# Bristol goes to camp



## MeandMy3 (Feb 27, 2013)

Today is the day. Bristol leaves for "camp". I am very comfortable with the trainer, and probably talk to him at least twice a week. He has had some of our lab pups stay with him and always calls to let me know how they did. He has also turned out to be a great resource for me - almost mentor-like. With all of that said, I'm still going to miss that ginger ball of energy. We have a lot going on the next two weeks so it is great timing. My aunt who lives with us turns 100 and we are having a party for her this weekend and we leave next week for San Diego to see my husband's son graduate from Marine's basic training. 

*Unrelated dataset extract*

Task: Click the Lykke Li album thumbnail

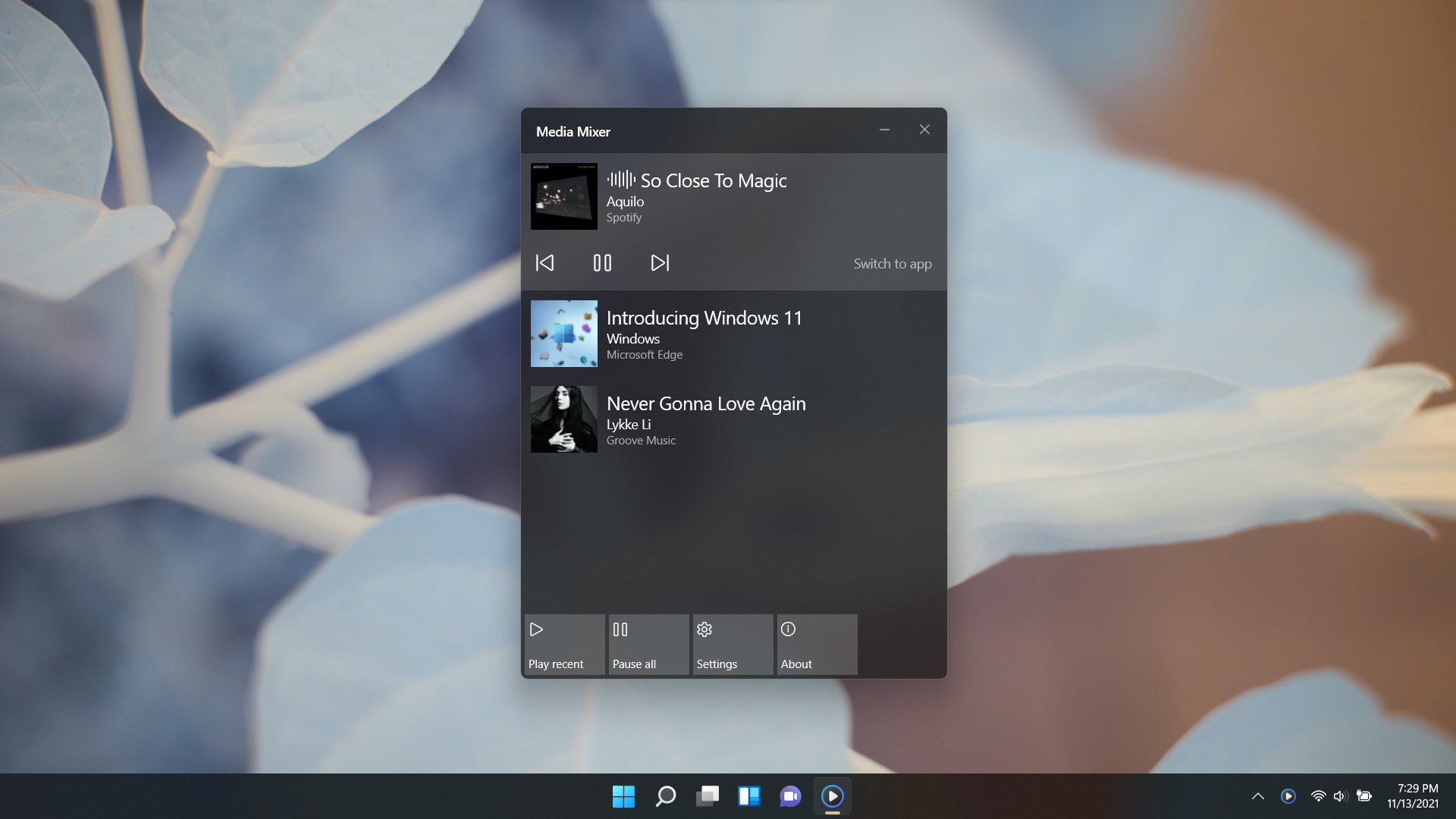Action: coord(563,419)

Next Monday, we will take the labs for training, so this trainer's calendar will be filled with just our dogs. The labs are only staying for one week. Bristol is a little more stubborn so we felt she could benefit from the two week program. I am already looking forward to getting her back and seeing what she learns.


----------



## MeandMy3 (Feb 27, 2013)

Good morning, all. I dropped Bristol off last night. She was not interested in staying there at all. She was screeching and crying as only a vizsla can. It broke my heart, but I left her. I know she will have a blast once she settles in. She had already tried to head down to the bird hut when we got there. She had been there before for an evaluation. Now I am trying to be strong and wait a couple of days before I check in. Wish me luck!


----------



## Janders (Feb 27, 2014)

Good luck! I know it'll be worth it. It's always hard to leave when they're not happy.


----------



## MeandMy3 (Feb 27, 2013)

Last night I delivered some birds to the trainer. He had purchased them on the way from our lake home to our house in town so I offered to stop and pick them up - save the drive. I also had a hidden agenda - to see Bristol.  He said that she is finally getting it - but still doesn't want to retrieve to him. She will pick up the bird, but thinks it is a game. He thinks she'll need an extra week. I'm ok with that because from the little I saw her last night, I noticed a HUGE improvement. My husband is on his way there now to drop off our labs. Our house will be very quiet for the next week.


----------



## texasred (Jan 29, 2012)

Good to hear she is coming along, and that you let her stay longer. When I send a dog off for training its a flexible timeline, nothing set in stone.


----------



## MeandMy3 (Feb 27, 2013)

I was quite impressed with the trainer - once again. We had signed her up for the 2 week course, he thinks she'll need 3, but said the third week will be "on him" since he hasn't accomplished all he has wanted to. Of course, I will offer to pay for it because I know he is working hard with her. It is evident by the way she responds to him. I also know he is worth his price just from what he did with our lab pups in three days. 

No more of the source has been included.